(Items from a data source)
---+---

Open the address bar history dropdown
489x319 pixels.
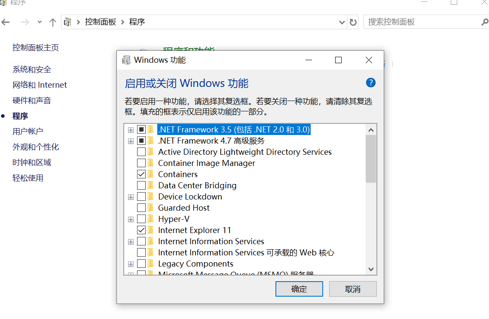(342, 22)
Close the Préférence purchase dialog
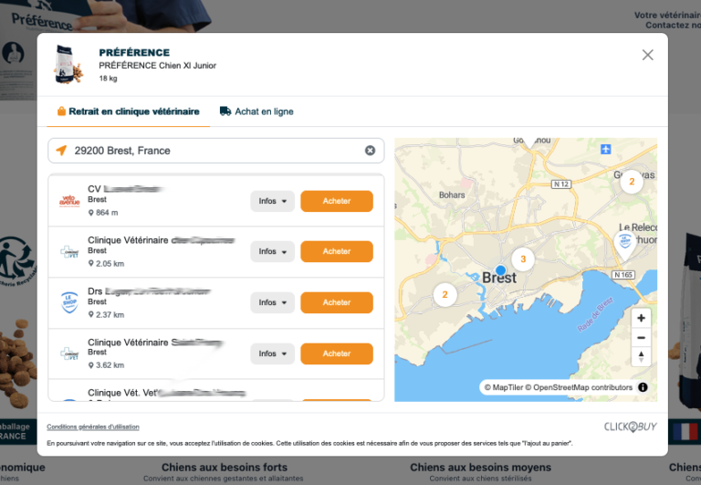701x485 pixels. [x=647, y=55]
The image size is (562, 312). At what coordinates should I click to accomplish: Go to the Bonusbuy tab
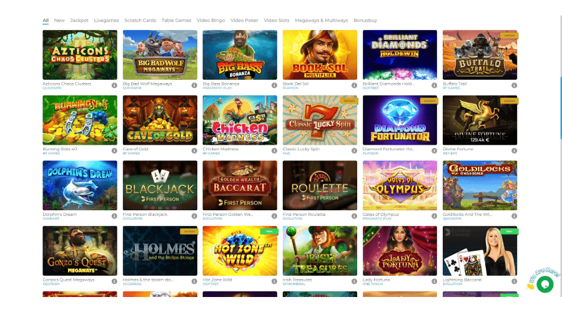coord(365,21)

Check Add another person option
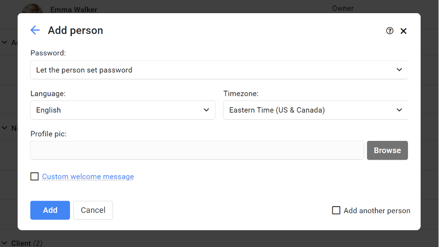(336, 210)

---+---

**Exercise details:**
In the records above, find the line containing "The image size". Reproduce it and every line after it through the last line, omitting pictures.

**Output for this task:**
The image size is (562, 312). At what coordinates should I click to accomplish: Go to the Bonusbuy tab
coord(365,21)

Check Add another person option
(336, 210)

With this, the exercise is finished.